Global Economy Ahead; Collapse or Expansion



My opinion about the global economy is that it will change rather than collapse. A philosophical paradigm for economics would be a better criterion for speculating about global economics for me since I am not an economist.

A Petri dish with a growth medium given bacteria tends to grow its economy of being until it consumes all the resources before collapse. Some politicians have more intelligence than some bacteria so one might expect them to have a political economic management style that is more thoughtful of the limits to certain kinds of growth.
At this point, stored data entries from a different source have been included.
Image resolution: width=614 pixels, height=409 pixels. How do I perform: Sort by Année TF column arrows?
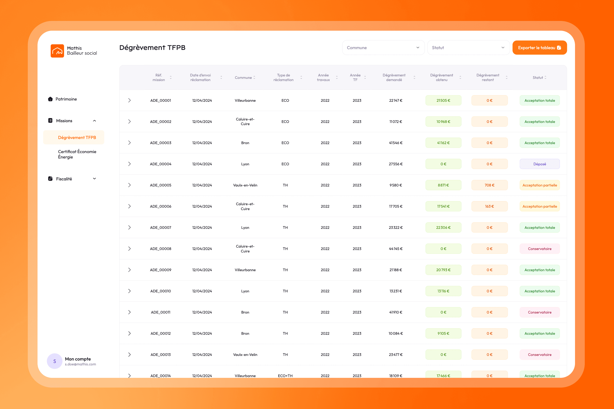click(x=365, y=77)
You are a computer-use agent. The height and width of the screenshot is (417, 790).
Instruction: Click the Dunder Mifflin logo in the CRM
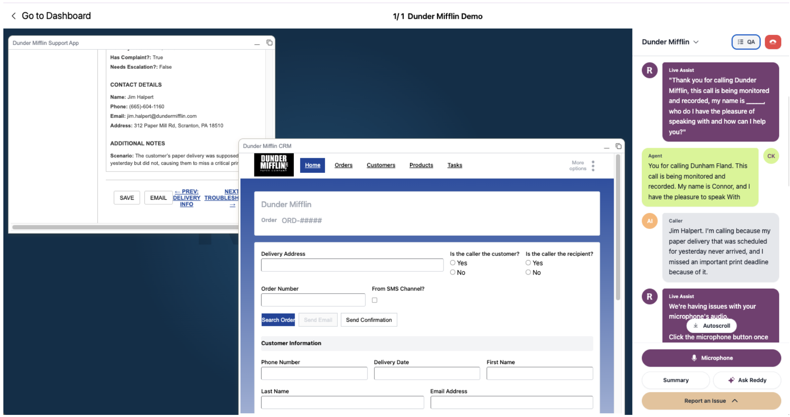click(274, 165)
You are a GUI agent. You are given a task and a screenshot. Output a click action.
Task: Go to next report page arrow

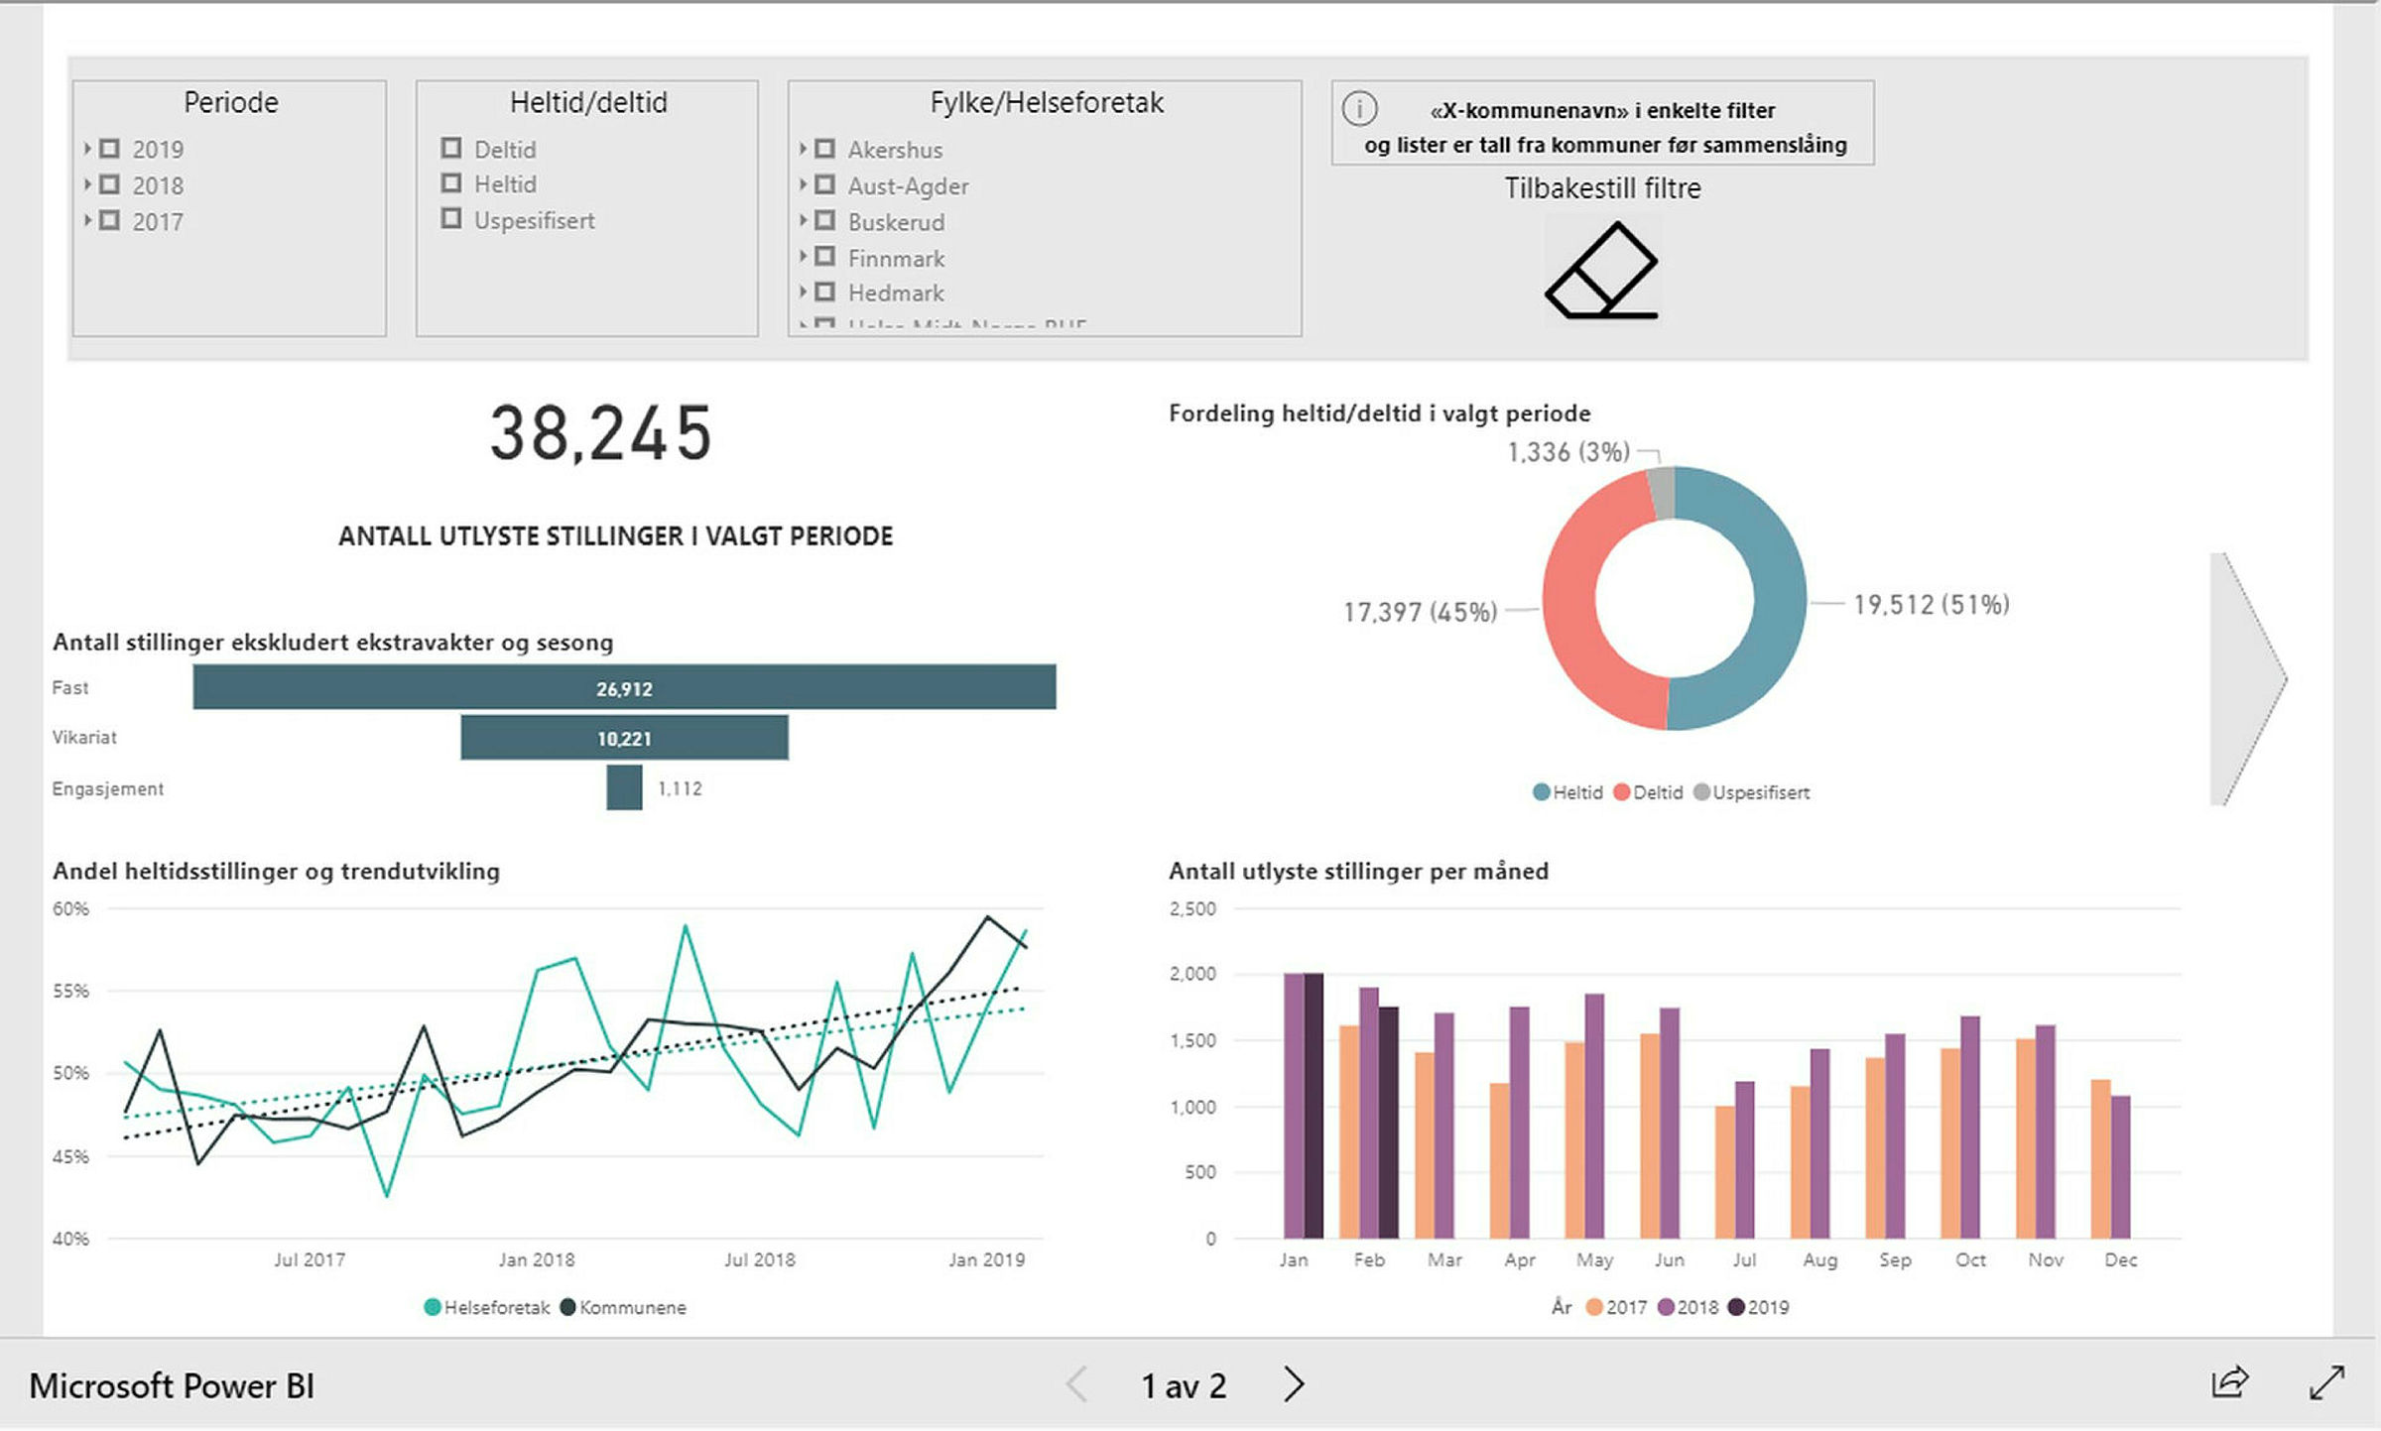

For human economics there are extraneous factors that affect policy and practice not within the political control of a sovereign nation. That might be foreign invasion or foreign dumping of product, collapse of foreign sourced materials, competition and so forth. In a global economy there are several economic regulatory agencies with varying degrees of efficiency or lack of. That was a fundamental point I wanted to make concerning management of global economics through regulation rather than exhaustion of resources; regulation that is counterproductive, countercyclical or ineffective may be a cause or stimulus for economic well-being or failure. If regulations lead to economic collapse then reform of economic regulation follows. And if economics falter under the existing state of regulation then the regulations tend to be modified.

Economic cycles have certain courses that occur in relation to growth. Thomas Piketty wrote about the history of those in the well worth reading book Capital in the Twenty First Century. Sometimes economic managers aren’t aware of historical economic relationships perhaps and work against them, as if one was trying to build a sand castle near the water’s edge on an incoming rather than an outgoing tide.

Sometimes economic managers of regulation need to look ahead, such as building a moon base for advanced materials and technical research and support for commercial activity, yet the future isn’t a panacea for present deficiencies in economic method- only a vector of opportunity.